What is different about coronavirus compared to other outbreaks or hazmat situations you've dealt with?
Yellen: The unsophisticated answer is that this virus, number 1, is crossing all geographies that we are located in. If you go back in time and think about when this first became known, people here were looking at it as if ‘that’s over there.’ It didn’t take long for us to realize, as a world community, to say, 'Excuse me, this is affecting us.' That magnitude is so incredibly different. The management of our workforces around the world is so intense now, making certain safety is our priority and, logistically, we have enough PPE.
We were never imaginings this type of worldwide event, but we were lucky and fortunate that we were so stocked with masks, gloves, sheets … that we were able to operate everywhere without being shut down.
Another differentiator is that the media coverage is all over. And people are so aware of the risk. And it's a good thing that they are. These stay-at-home orders are for the good of the world. I think that the people…are recognizing the magnitude of this. People are respecting how critical it is to be careful.
But beyond that, I feel around this world an abundance of compassion. Compassion from the laypeople. Compassion from the authorities who show up on sites and are offering to help. And we just ask everyone to keep out and not reenter.
"What I can tell you is this: the world has faced challenges and we have risen to those occasions. We will go on planes and cruise ships and be in office buildings again."
How has BELFOR been handling the coronavirus situation as it has grown?
Yellen: I’ve been doing this for 36 years. As I said earlier, we as individuals, we have a choice every day. We look and approach the world as we 'get to' or we 'got to.' Some people say, 'I got to go to work.' Some people say, 'I get to.'… These BELFOR people around the world surely approach their commitments [as] 'we get to serve' — we don’t 'got to.' It’s an honor to be able to do that.
And I know there are so many heroic people, the healthcare workers on the front line, the police and firemen and EMTs on the front line. We also have to include grocery store workers, delivery drivers and workers that deliver food. Preventing people from having to go to the hospital is also recognized as an essential service in a heroic way. Our people who are trained in hazmat cleaning, these men and women are, in my opinion, no less heroic.
Our people are trained in this process of cleaning, whether it’s a ship or hospital or police or fire department that we’re doing, an ambulance goes out on a run and has a patient, and then that vehicle has to be sanitized for the next patient.
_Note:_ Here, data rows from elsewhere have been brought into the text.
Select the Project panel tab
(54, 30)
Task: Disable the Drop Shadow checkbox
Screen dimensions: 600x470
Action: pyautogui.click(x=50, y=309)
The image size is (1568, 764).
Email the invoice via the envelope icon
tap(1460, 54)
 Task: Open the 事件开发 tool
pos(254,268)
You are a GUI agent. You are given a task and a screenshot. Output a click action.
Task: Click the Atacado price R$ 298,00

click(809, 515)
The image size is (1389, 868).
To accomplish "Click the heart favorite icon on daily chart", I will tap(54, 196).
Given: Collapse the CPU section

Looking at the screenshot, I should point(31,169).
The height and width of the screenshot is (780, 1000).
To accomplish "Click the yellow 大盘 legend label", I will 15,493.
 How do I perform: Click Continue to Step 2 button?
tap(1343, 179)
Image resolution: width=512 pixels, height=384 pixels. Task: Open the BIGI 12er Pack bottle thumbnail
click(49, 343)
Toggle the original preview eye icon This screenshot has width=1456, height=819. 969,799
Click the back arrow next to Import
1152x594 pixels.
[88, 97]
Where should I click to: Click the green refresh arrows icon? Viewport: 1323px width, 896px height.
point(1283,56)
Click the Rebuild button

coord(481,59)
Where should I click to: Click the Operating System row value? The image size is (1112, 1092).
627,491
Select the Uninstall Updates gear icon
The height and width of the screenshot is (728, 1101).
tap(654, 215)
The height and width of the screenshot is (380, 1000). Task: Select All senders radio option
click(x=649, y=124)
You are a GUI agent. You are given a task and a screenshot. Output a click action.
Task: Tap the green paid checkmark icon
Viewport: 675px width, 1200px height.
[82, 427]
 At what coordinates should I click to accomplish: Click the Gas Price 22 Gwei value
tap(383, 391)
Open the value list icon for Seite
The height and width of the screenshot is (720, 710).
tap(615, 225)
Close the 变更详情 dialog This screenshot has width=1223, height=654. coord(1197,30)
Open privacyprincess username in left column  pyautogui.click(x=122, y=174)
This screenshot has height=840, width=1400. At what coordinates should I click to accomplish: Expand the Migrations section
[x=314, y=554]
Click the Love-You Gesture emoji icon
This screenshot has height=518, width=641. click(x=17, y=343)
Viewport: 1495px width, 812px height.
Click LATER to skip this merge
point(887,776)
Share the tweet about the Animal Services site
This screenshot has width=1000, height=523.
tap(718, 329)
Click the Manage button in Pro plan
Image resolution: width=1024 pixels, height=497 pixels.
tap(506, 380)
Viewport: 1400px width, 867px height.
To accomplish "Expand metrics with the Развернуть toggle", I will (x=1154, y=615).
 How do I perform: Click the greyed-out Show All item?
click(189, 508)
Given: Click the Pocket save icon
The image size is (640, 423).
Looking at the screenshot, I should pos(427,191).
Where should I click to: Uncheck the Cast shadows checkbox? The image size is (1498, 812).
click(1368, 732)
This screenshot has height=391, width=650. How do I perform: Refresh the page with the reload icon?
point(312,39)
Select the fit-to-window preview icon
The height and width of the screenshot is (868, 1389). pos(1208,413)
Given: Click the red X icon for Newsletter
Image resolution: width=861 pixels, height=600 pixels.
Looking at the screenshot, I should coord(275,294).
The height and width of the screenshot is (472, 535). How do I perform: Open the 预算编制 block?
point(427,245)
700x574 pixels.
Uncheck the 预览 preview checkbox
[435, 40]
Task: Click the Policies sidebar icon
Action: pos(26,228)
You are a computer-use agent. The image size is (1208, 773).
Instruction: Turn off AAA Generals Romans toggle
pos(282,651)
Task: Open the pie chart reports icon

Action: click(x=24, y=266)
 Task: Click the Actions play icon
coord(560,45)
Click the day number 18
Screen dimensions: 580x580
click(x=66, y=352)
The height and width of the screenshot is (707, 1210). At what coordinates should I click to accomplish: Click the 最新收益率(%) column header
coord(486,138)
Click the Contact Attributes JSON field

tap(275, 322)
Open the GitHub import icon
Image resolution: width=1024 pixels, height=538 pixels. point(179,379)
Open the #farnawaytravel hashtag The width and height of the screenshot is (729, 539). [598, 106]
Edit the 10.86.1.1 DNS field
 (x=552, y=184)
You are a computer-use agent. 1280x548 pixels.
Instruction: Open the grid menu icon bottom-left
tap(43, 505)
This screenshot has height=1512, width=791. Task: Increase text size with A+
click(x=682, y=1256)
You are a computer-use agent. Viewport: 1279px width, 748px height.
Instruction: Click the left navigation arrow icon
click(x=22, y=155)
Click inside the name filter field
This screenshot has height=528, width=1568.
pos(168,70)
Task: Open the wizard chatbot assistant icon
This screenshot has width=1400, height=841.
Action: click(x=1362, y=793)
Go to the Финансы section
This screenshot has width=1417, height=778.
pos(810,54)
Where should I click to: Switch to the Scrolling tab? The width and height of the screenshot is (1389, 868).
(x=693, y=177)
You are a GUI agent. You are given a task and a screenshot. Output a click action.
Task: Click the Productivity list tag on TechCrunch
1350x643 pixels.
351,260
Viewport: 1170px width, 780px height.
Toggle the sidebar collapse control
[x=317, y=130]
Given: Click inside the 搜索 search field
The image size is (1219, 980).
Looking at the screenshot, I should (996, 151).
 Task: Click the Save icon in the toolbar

That level of cleaning is what we're doing.
Should people be afraid of staying in hotels or traveling on cruise ships?
Yellen: I’m not a professor, not a doctor, not a scientist. What I can tell you is this: The world has faced challenges and we have risen to those occasions. We will go on planes and cruise ships and be in office buildings again.
[More than fear], people in this time, people need someone to cheerlead, to be enthusiastic… through everything that is happening.
As I’ve said to our people on numerous conference calls, I’m the CEO: the Cheerleader, Enthusiast and Optimist-in-chief. We will come out of this. I don’t want to get ahead of ourselves. I’m not trying to set policy. But we will get through this and go back to everyday life.
Would you get on a cruise ship?
Yellen: If it was important for that message to be sent to people, then yes, I would.